**TASK STATEMENT**
Rewrite the stretch from the start of the rows through the line containing "precip-ytick-label: 1.17 is", switching "image size" to "screen size" and keeping everything else the same. Omit the pictures from your answer.

PROVIDED MATERIAL section start

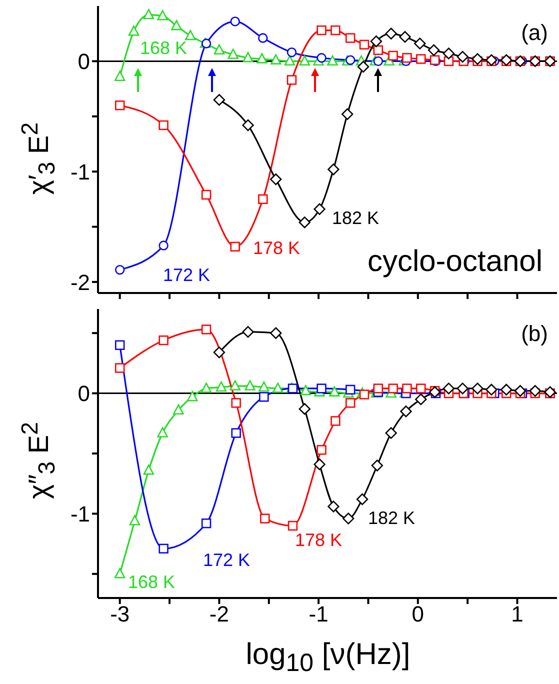 This screenshot has height=684, width=559. What do you see at coordinates (392, 518) in the screenshot?
I see `series-label: 182 K` at bounding box center [392, 518].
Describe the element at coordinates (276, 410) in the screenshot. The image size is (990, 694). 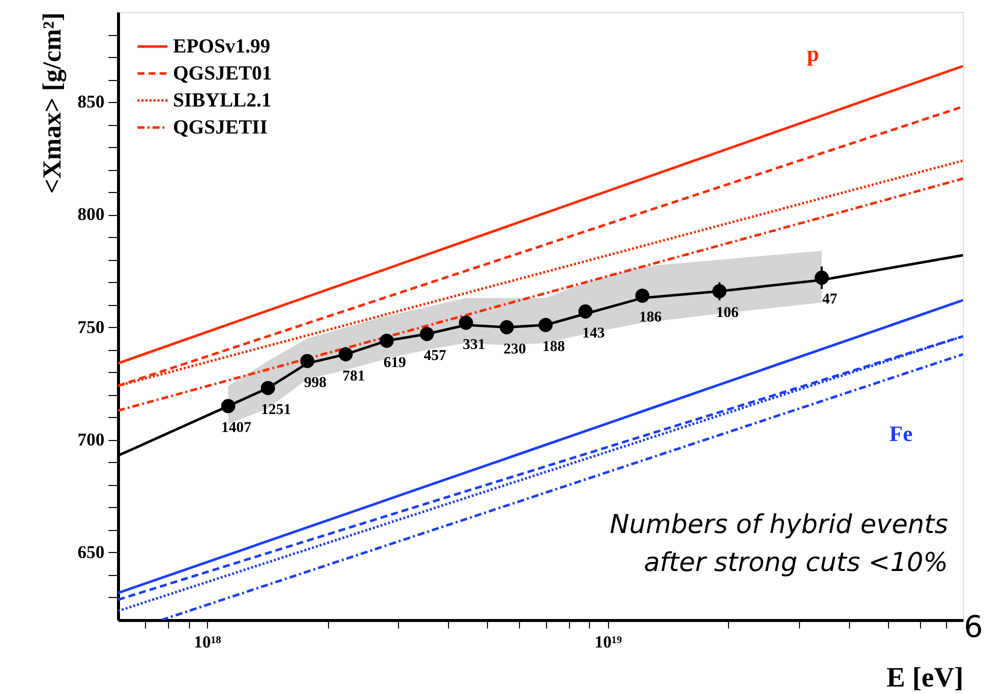
I see `annotation: 1251` at that location.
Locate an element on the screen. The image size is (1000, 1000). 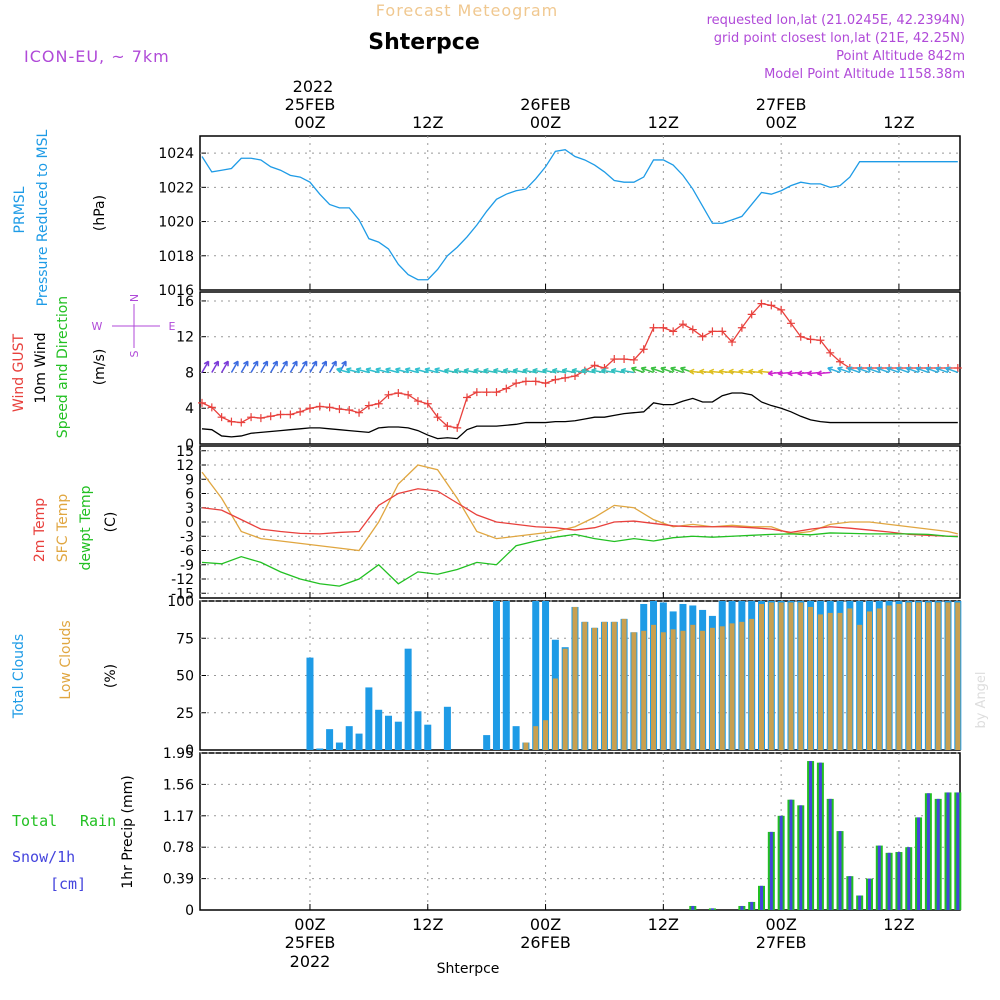
precip-ytick-label: 1.17 is located at coordinates (178, 817).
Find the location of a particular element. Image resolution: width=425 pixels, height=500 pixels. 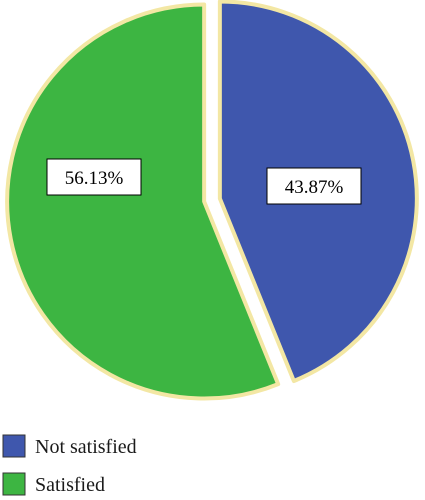

slice-value-label: 56.13% is located at coordinates (94, 178).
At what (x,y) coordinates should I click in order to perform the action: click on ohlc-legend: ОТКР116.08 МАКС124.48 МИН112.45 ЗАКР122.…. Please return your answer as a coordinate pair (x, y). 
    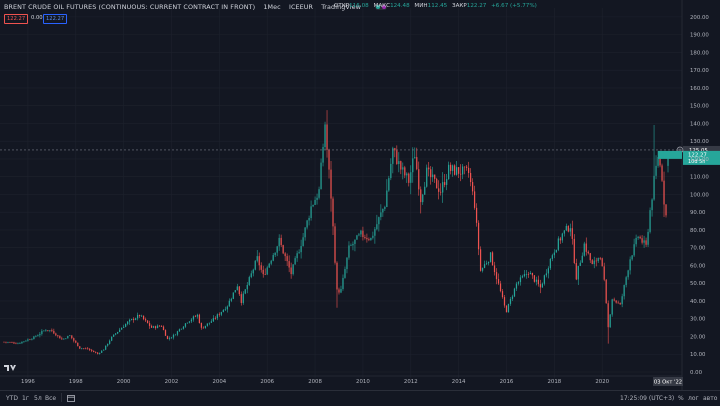
    Looking at the image, I should click on (437, 6).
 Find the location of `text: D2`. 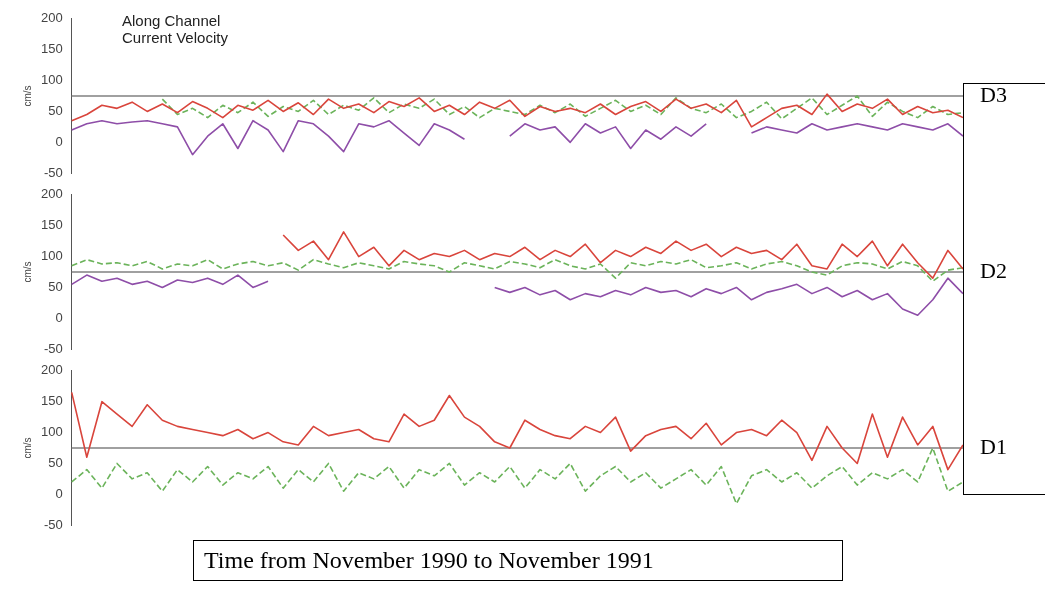

text: D2 is located at coordinates (994, 271).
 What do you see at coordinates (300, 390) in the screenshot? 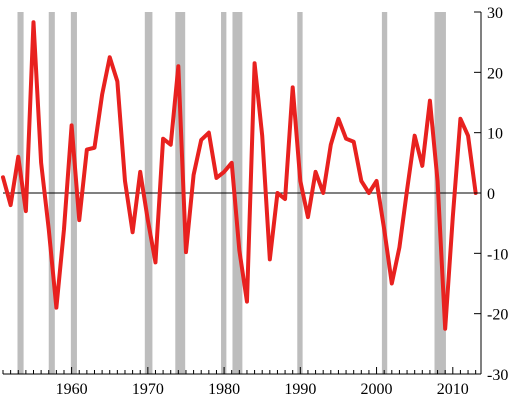
I see `x-tick-label-1990: 1990` at bounding box center [300, 390].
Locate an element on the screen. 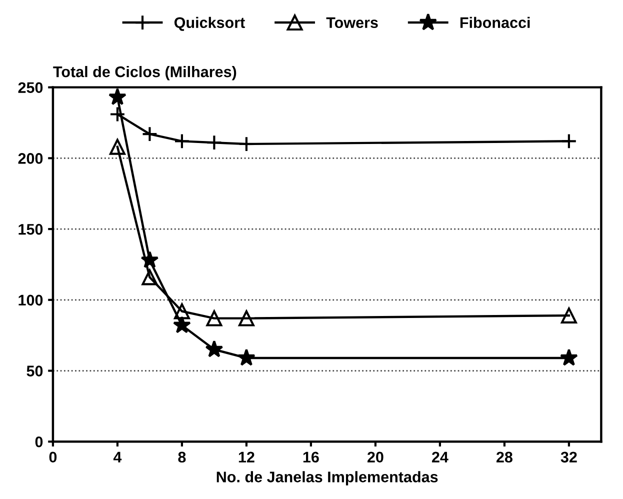 The width and height of the screenshot is (623, 499). legend-label: Fibonacci is located at coordinates (495, 22).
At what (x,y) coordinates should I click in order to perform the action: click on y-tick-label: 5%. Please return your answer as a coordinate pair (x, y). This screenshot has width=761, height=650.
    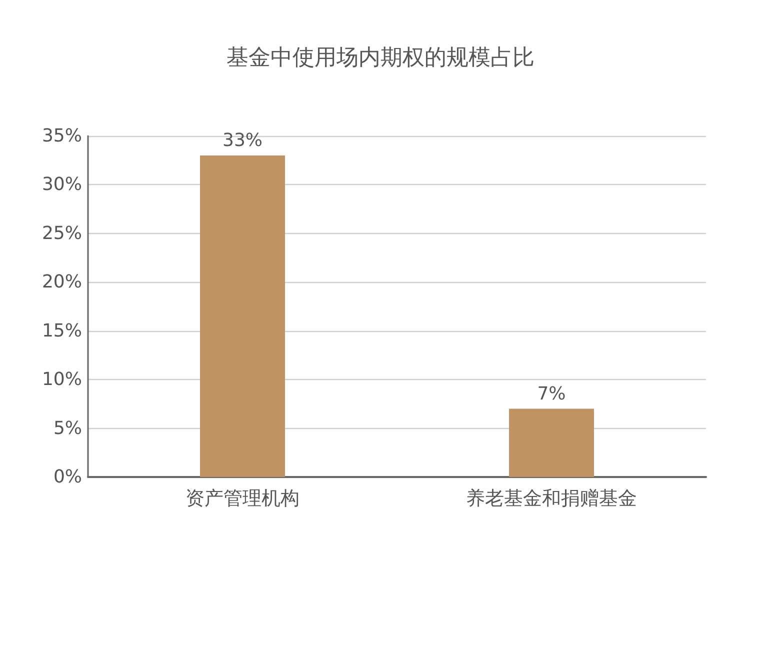
    Looking at the image, I should click on (68, 428).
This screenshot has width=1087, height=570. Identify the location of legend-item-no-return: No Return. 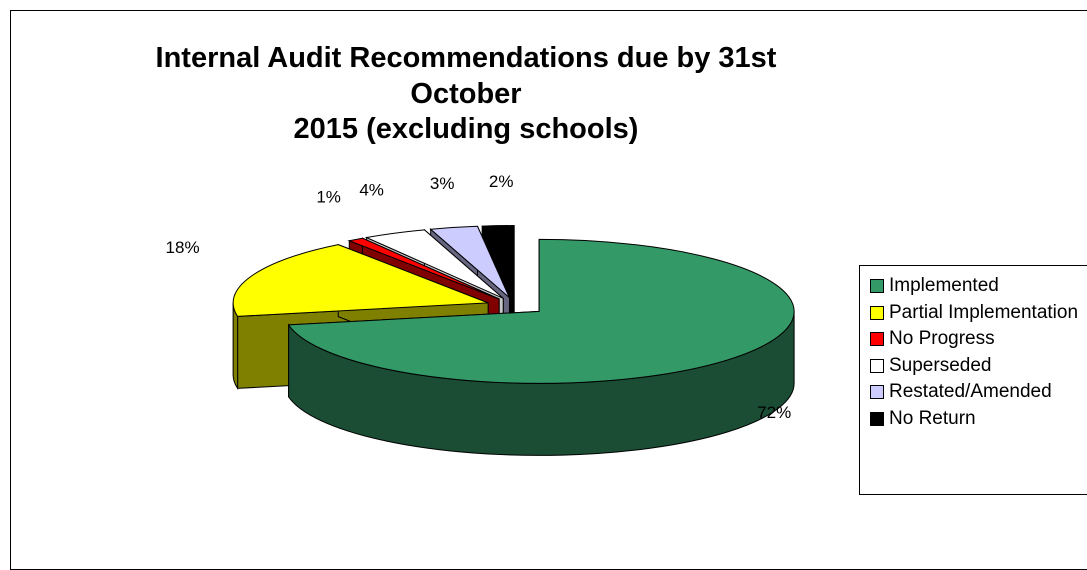
(978, 420).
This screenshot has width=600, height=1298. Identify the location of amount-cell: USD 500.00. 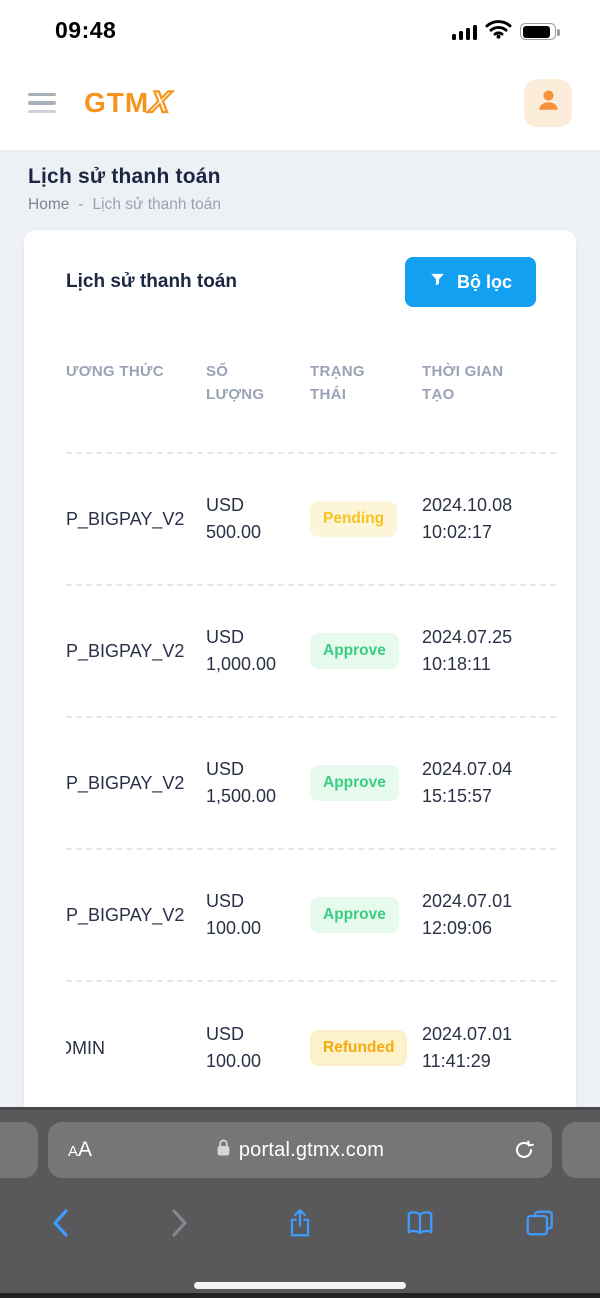
(234, 518).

PROVIDED MATERIAL section end

**TASK RESULT**
 This screenshot has height=684, width=559. What do you see at coordinates (392, 518) in the screenshot?
I see `series-label: 182 K` at bounding box center [392, 518].
Describe the element at coordinates (276, 410) in the screenshot. The screen size is (990, 694). 
I see `annotation: 1251` at that location.
Locate an element on the screen. The screen size is (1000, 1000). 
precip-ytick-label: 1.17 is located at coordinates (178, 817).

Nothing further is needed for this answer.